Why Your Email Is Not Secure
Email has become a primary means of communication for many people. We often dash off a quick message without considering security risks. It's cheaper and faster than 'snail mail', but is it more secure?
What happens to your email when you click "Send" ? It's important that you have some understanding because you'll probably be surprised.
How does Snail Mail work?
A slang term for the United States Postal service is "Snail Mail". Referring to (mostly) harmless mollusks doesn't imply that your letters will get slimy or be delivered to you in tiny shells. Snails are perceived as slow-moving creatures; the US mail is slow-moving compared to electronic mail.The term is not intended to be complementary.
Drop a letter in a mailbox. It magically appears at the recipient's mailbox a day or two later, hopefully. Betwixt and between, who knows? Knowing who handled it or where it traveled is problematic. The stamp cancellation may give some clue, but any other intermediate stops cannot be determined. Careful examination of the envelope usually tells us that the package wasn't tampered with, but we can never be completely sure. Perhaps a bored clerk in Poughkeepsie steamed it open for lunch hour entertainment. Perhaps it passed through numerous automated sorting machines, never to be touched by human hands until a trusted mail carrier dropped it in your mail slot. We simply don't know.
How does electonic mail work?
Electronic cannot be steamed open by unscrupulous intermediaries, but technology presents another set of opportunities. Compose an email, click send, and a few seconds later your message arrives on the other side of the world. How'd it get there?
Your message moves across the world in the form of electrons. Electrons move at the speed of light. For example, the sun is 92 million miles away; its light reaches us in 9 minutes. Theoretically your email could travel around the world (25,000 miles) and back to you in .15 seconds. As fast as email appears to be, our experience tells us that transmitting a message usually take at least a few seconds. What are those electrons doing with their 'down time'?
Your email hops around
You compose a birthday greeting for dear old Aunt Mabel and click send: your email electrons move through multiple computers on their way to Aunt Mabel's inbox. Each computer is referred to as a hop. The process of determining a reasonable sequence of hops is called routing. Routing is not trivial; every hop wastes time and consumes space in the Internet pipeline. Ideally, a direct route from your hard drive to Aunt Mabel's hard drive would be available, but that hasn't yet been invented. Instead, you depend on the kindness of numerous intermediate servers to relay your kind words across the Internet. Even if Aunt Mabel is living in your spare bedroom, sending her an email requires multiple hops through remote Internet servers. You could always buy her a Hallmark card and deliver it personally.
What happens at each hop?
Each hop makes a copy of your message. The copy may persist for a few microseconds or it may live on for eternity. You have no control. It may be backed up onto a tape drive. Rest assured that most email servers have no interest whatsoever in Aunt Mabel's birthday card. Generally, a computer acting as a relay will save your message long enough to be sure that it arrived safely at the next relay point, then delete it.
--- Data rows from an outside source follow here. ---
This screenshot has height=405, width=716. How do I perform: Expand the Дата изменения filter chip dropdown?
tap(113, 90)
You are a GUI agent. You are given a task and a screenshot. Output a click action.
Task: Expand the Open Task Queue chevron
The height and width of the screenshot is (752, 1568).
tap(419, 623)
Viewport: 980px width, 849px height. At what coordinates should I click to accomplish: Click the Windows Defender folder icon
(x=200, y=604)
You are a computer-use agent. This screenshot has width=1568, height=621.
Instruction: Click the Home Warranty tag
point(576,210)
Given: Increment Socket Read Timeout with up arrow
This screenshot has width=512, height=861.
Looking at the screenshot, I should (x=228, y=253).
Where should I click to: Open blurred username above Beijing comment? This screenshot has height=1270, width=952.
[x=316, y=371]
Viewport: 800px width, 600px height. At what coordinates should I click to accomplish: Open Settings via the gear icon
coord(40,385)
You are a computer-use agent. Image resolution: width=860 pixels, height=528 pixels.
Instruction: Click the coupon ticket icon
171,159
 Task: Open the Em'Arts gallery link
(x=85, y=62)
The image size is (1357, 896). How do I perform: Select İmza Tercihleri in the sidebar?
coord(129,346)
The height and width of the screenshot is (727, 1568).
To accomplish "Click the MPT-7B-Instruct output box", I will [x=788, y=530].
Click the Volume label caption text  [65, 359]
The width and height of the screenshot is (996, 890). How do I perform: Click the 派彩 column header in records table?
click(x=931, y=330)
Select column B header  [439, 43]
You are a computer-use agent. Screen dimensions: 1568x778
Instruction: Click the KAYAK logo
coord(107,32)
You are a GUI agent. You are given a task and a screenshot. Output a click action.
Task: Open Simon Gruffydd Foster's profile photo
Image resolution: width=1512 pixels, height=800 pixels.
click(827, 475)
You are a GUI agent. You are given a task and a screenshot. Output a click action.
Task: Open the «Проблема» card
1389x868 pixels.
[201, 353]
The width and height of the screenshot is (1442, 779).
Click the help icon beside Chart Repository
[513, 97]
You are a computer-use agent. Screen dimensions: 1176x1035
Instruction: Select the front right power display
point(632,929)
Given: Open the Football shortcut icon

On the other hand, a relaying computer may be scanning every email that passes through. Innocent best wishes to Aunt Mabel could be scanned for words,phrases, recipients, or attachments. You have no guarantee of privacy whatsoever.
Consider your client
A client software program is the tool that lets you create and edit email. The client then passes your message to a server software program that begins the routing process. Email users generally fall into two categories; those that use a local client and those that use a web based client. Popular local clients are Thunderbird, Outlook, and Outlook Express. Popular web-based email clients are Gmail (Google), Yahoo Mail, and Hotmail. Local clients live on the computer sitting in front of you; copies of your mail reside on your hard drive. Web-based clients store virtually no information on your local computer. All your transactions exist on a computer somewhere in cyberspace (these days referred to as 'the cloud').
Which client is more secure? That depends on who you trust. An enterprising hacker may be capable of guessing your Gmail password, so from that perspective your local computer may seem more secure. On the other hand, a nasty virus may provide a hacker in Yugoslavia with the keys to your local kingdom; your entire email history could be downloaded without your knowledge. It's also extremely unlikely that Google servers will all crash at the same time. Sometimes it's safer to trust the cloud with your data, but each one of us must make that decision.
Electronic mail as employed by most users is not at all secure. Messages pass through different servers before arriving at final destinations. Text and attachments can be read or scanned without the consent of either party.